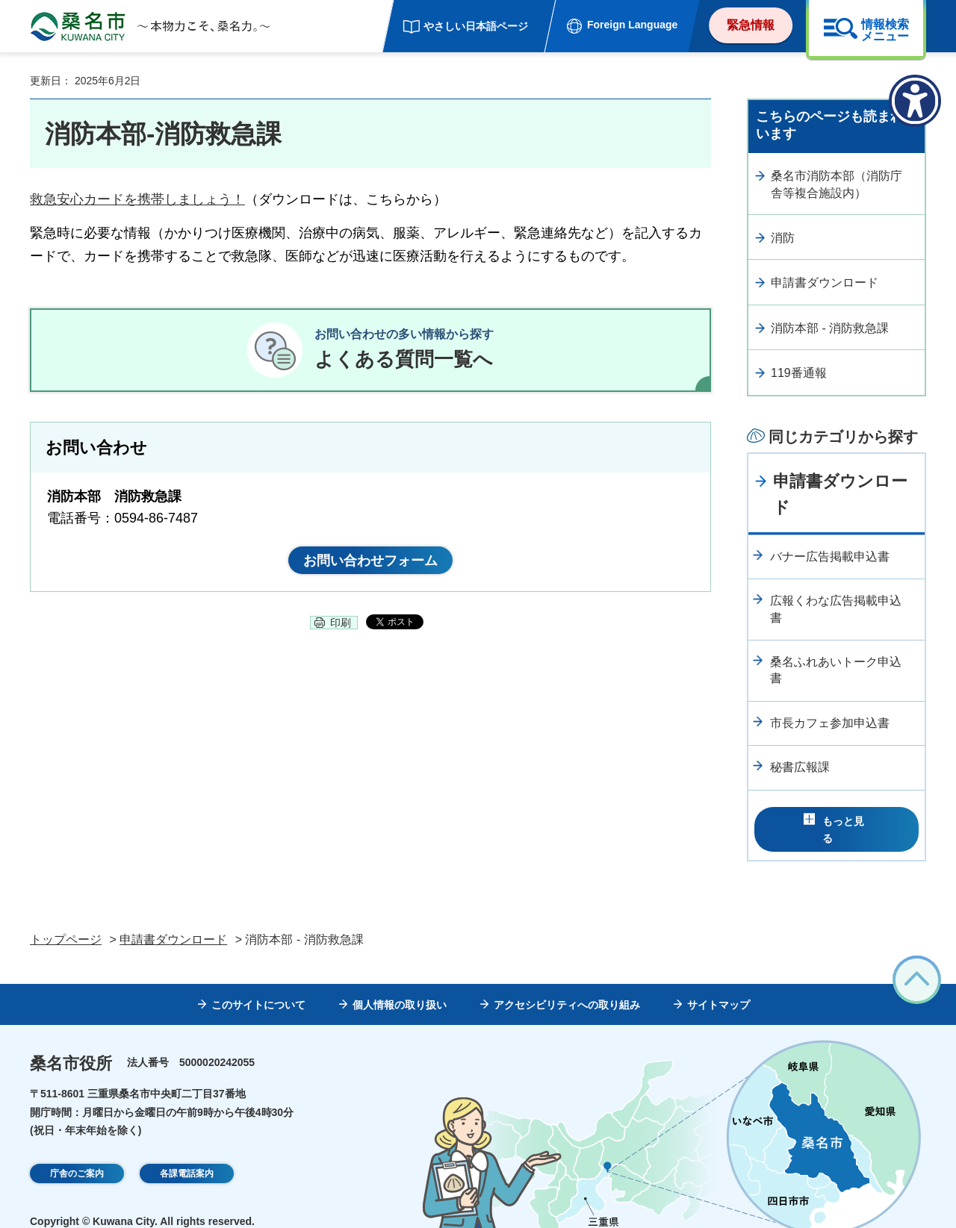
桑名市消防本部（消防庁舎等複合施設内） (836, 184)
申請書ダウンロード (824, 282)
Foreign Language (632, 25)
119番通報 (799, 373)
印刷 (340, 635)
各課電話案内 (186, 1153)
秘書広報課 (800, 767)
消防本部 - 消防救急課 (830, 328)
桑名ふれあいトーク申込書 (835, 670)
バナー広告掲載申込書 (830, 556)
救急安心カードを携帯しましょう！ (137, 199)
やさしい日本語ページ (475, 26)
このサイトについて (258, 984)
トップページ (66, 918)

· · ·

Express these records as a two-column CSV with the header row "element" and "coordinates", with one row per record giving its text and its answer. Put each value in its own quoted field with line breaks replaced by spaces, and leave the pictures out.

Result |
element,coordinates
"桑名市消防本部（消防庁舎等複合施設内）","(836, 184)"
"申請書ダウンロード","(824, 282)"
"Foreign Language","(632, 25)"
"119番通報","(799, 373)"
"印刷","(340, 635)"
"各課電話案内","(186, 1153)"
"秘書広報課","(800, 767)"
"消防本部 - 消防救急課","(830, 328)"
"桑名ふれあいトーク申込書","(835, 670)"
"バナー広告掲載申込書","(830, 556)"
"救急安心カードを携帯しましょう！","(137, 199)"
"やさしい日本語ページ","(475, 26)"
"このサイトについて","(258, 984)"
"トップページ","(66, 918)"